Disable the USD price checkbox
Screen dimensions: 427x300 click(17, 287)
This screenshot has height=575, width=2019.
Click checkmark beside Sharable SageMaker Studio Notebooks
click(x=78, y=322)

◇ ◇ ◇ ◇ ◇

> DIRECTIVE
Please rewrite the data above, replacing "checkbox" with "toggle" and leaving everything else unchanged.

> EXPECTED OUTPUT
Disable the USD price toggle
Screen dimensions: 427x300 click(17, 287)
This screenshot has height=575, width=2019.
Click checkmark beside Sharable SageMaker Studio Notebooks
click(x=78, y=322)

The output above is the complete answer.